* Source records
-.-.-

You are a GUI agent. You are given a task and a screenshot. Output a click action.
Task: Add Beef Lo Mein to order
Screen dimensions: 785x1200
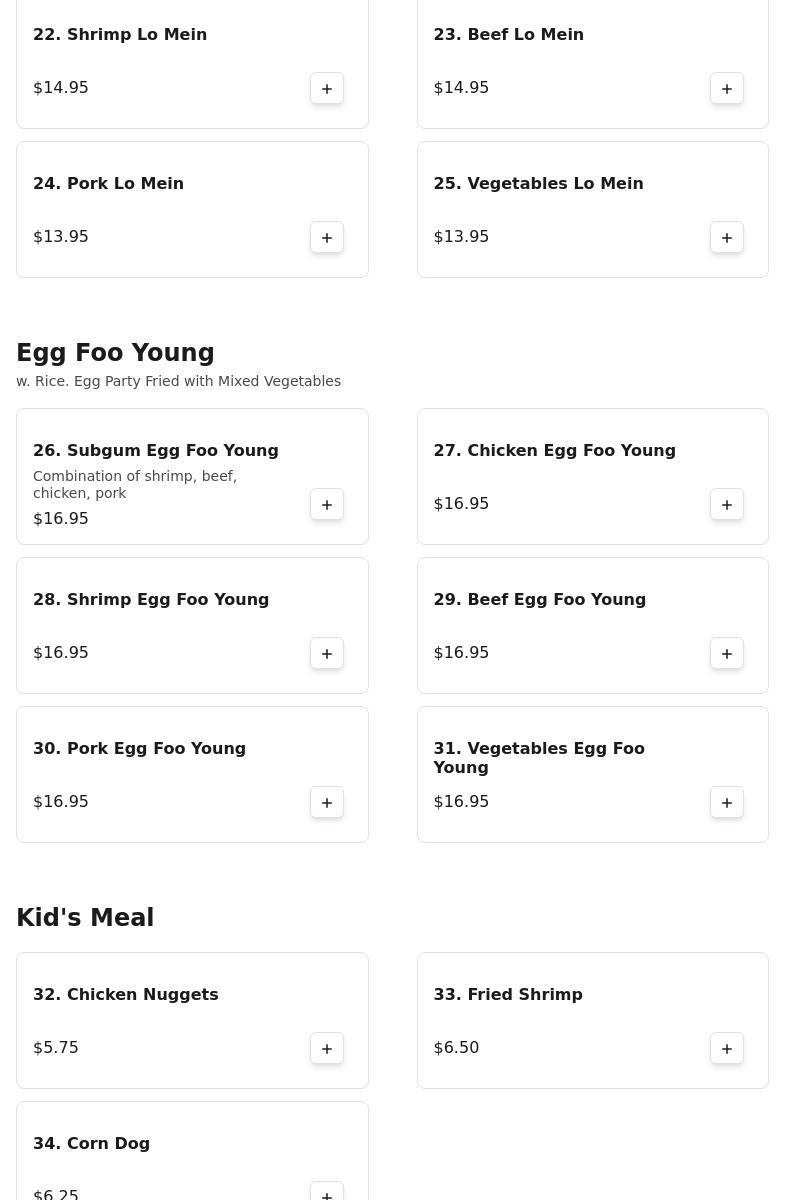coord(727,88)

-.-.-

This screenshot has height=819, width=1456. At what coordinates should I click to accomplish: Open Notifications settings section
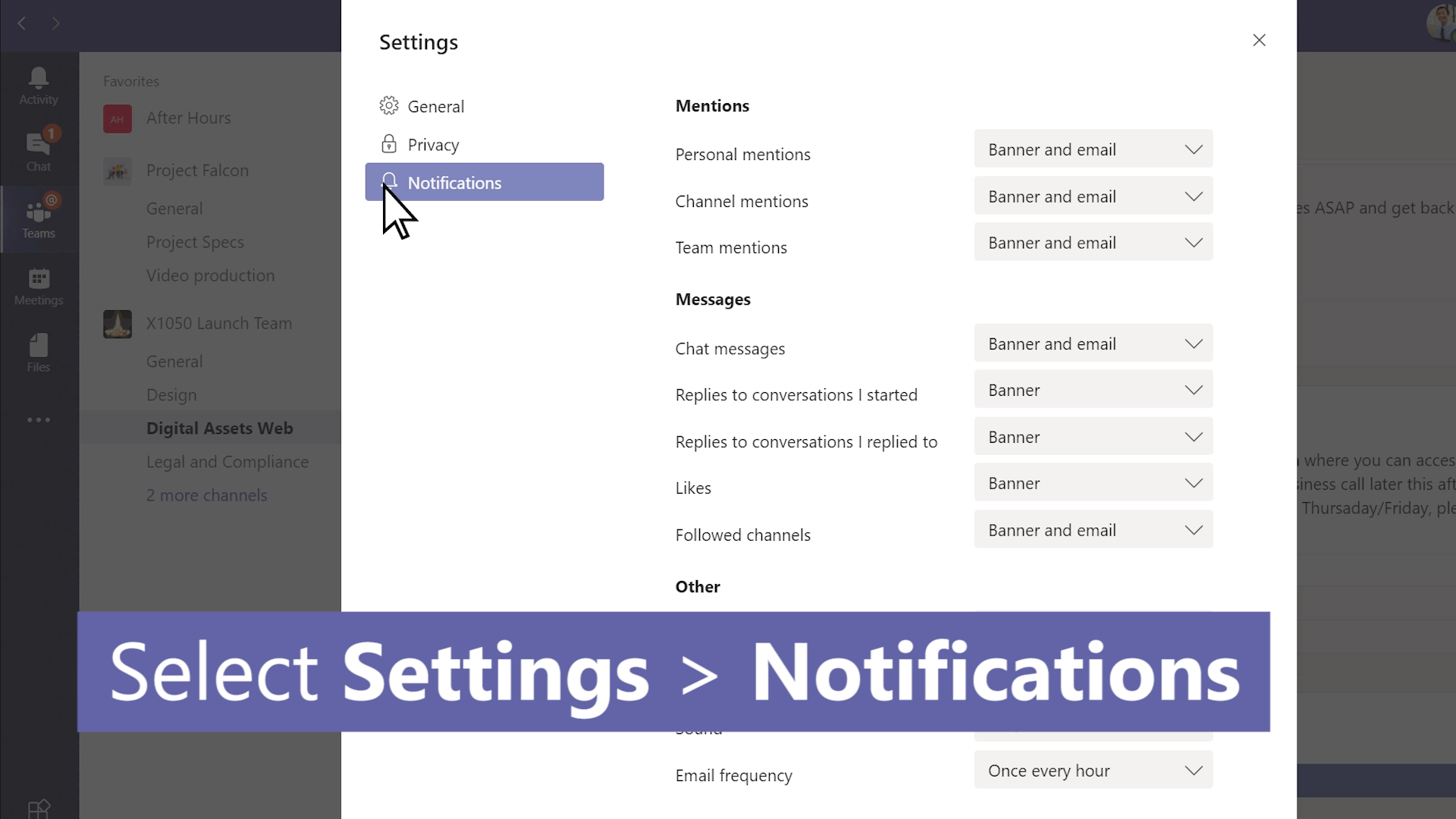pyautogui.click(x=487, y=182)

-.-.-

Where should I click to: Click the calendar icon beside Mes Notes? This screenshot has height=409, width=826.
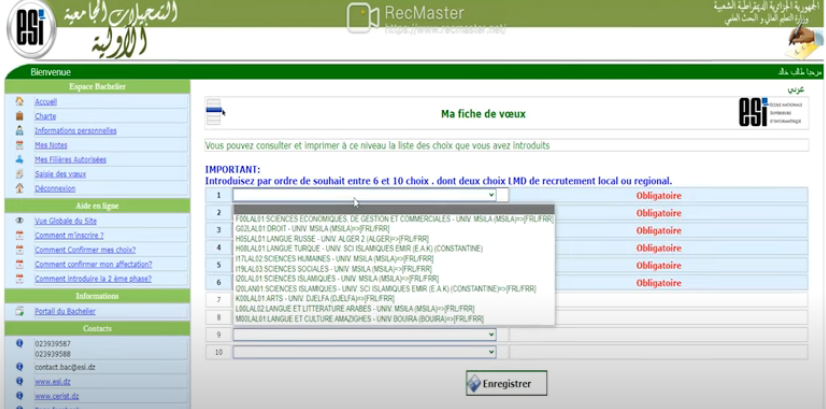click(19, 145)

-.-.-

* Directions
Return the lines starting at the one containing "This screenshot has height=819, width=1456." and ending at the one containing "pyautogui.click(x=487, y=182)", both included, copied word for word. Leave the pictures out of your answer.

* Full answer
This screenshot has height=819, width=1456. At what coordinates should I click to accomplish: Open Notifications settings section
pyautogui.click(x=487, y=182)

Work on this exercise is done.